Zum Schluss möchte ich sagen: Dass Sie jetzt drei Monate haben vergehen lassen, seit die Anhörung im Regionalausschuss stattgefunden hat, um uns dann hier eine Änderung zu präsentieren, die eine Kurzbezeichnung des Gesetzes beinhaltet, und dass Sie nach den vielen klugen Sachvorträgen in der Anhörung nicht zu dem Schluss gekommen sind, dass bei diesem Gesetzesentwurf noch mehr zu machen ist, wäre es schon fast lächerlich, wenn es nicht für die Kommunen, die es betrifft – nämlich Dresden und Leipzig –, tatsächlich eine erhebliche Einschränkung bedeutete, weil bestimmte Sachen eben nicht aufgenommen wurden.
Wir stimmen – das kommt jetzt bestimmt überraschend – dem Gesetzesentwurf zu. Wir müssen einen Anfang machen. Wir stimmen dem schweren Herzens zu und hoffen, dass in einer neuen parlamentarischen Zusammensetzung vielleicht ab dem Herbst eine schnelle Verschärfung dieses Gesetzes entsprechend der Bedarfslagen der Kommunen Leipzig und Dresden möglich ist.
Sehr geehrte Frau Präsidentin! Sehr geehrte Kolleginnen und Kollegen! Ich komme nicht umhin, doch auf zwei Argumente von Herrn Hentschel von der AfD-Fraktion eingehen zu müssen.
Merken Sie eigentlich noch, Herr Hentschel, was Sie hier erzählen? Sie sprechen davon, die CDU würde ihre Wähler verraten. Nun möchte ich einmal ausführen: Dieser Gesetzentwurf ist ausschließlich in den Großstädten Dresden und Leipzig überhaupt umsetzbar, und nur, wenn diese das wollen.
In Dresden zumindest – das weiß ich als Dresdner – sind 86 % der Bewohner Mieter. Und Sie behaupten, dass wir mit diesem Gesetz diese Wähler verraten. Merken Sie eigentlich noch, welchen Populismus Sie hier rauslassen?
Was ist denn das für ein Kokolores? „Flächendeckend die Immobilieneigentümer kalt enteignen“! Kollege Löser hat die Zahl genannt: In Dresden reden wir ungefähr von 1 500 Wohnungen – bei einem Gesamtbestand von ungefähr 312 000 Wohnungen in Dresden. Wir reden also erstens von weniger als 0,5 % der Wohnungen, um die es überhaupt geht.
Dann wird den derzeitigen Eigentümern – zweitens – überhaupt nicht verwehrt, diese Wohnungen weiterhin gewerblich zu nutzen, wie sie es jetzt bereits tun. Es wird nur ein Genehmigungsvorbehalt eingefügt, weitere Ferienwohnungen zu generieren. Für die bestehenden gibt es sogar Bestandsschutz.
(Beifall bei der CDU, den LINKEN, den BÜNDNISGRÜNEN, der SPD und des Staatsministers Wolfram Günther)

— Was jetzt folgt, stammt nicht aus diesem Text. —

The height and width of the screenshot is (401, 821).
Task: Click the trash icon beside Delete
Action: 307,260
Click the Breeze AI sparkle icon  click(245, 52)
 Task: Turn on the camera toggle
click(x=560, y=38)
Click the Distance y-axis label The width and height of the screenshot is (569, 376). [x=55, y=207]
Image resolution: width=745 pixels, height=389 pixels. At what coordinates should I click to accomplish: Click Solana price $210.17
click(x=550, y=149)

Sehr geehrte Frau Präsidentin! Ich möchte kurz etwas zu diesen Vorwürfe seitens des Kollegen der AfD entgegnen. Er spricht von StasiMethoden, von Blockwart, von der Wiederkehr der DDR. Am 05.09.2023 ist in New York – das ist nur ein paar Monate her – das „Local Law 18“ in Kraft getreten. Dieses besagt, dass die Vermietung von Ferienwohnungen in New York massiv eingeschränkt wird – aus Gründen, die wir hier dargestellt haben, wobei es um angespannte Wohnungsmärkte geht. Nun den USA und New York den Geist der Unfreiheit an die Flasche zu malen, finde ich völlig bekloppt.

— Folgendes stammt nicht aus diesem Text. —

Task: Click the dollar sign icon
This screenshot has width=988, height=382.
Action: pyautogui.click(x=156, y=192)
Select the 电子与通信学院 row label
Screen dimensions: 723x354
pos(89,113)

Ich will noch einmal darauf eingehen, dass Sie immer sagen, das schaffe keinen Neubau von Wohnungen – das haben wir auch nie behauptet. Wir haben gesagt, dass zweckentfremdete Wohnungen wieder zurückgewandelt werden können. Und wir haben gesagt, dass wir Wohnungen, die leer stehen – und es gibt Erhebungen, die sagen, in
der Altstadt in Dresden stehen 8 % leer; das sind genau diese überteuerten Immobilien, die zu 15, 16 Euro angeboten werden und nicht abgehen, die spekulativ leer stehen –, an den Markt zurückgeben. Das ist der Sinn.
Ich will zusammenfassen, was die Maxime der AfD bei all diesen Fragen der Wohnungspolitik ist: Sie sind gegen sozialen Wohnungsbau, Sie schwächen den Schutz der Mieterinnen und Mieter, Sie sind am Ende die Partei der sozialen Kälte, was den Wohnungsbau betrifft.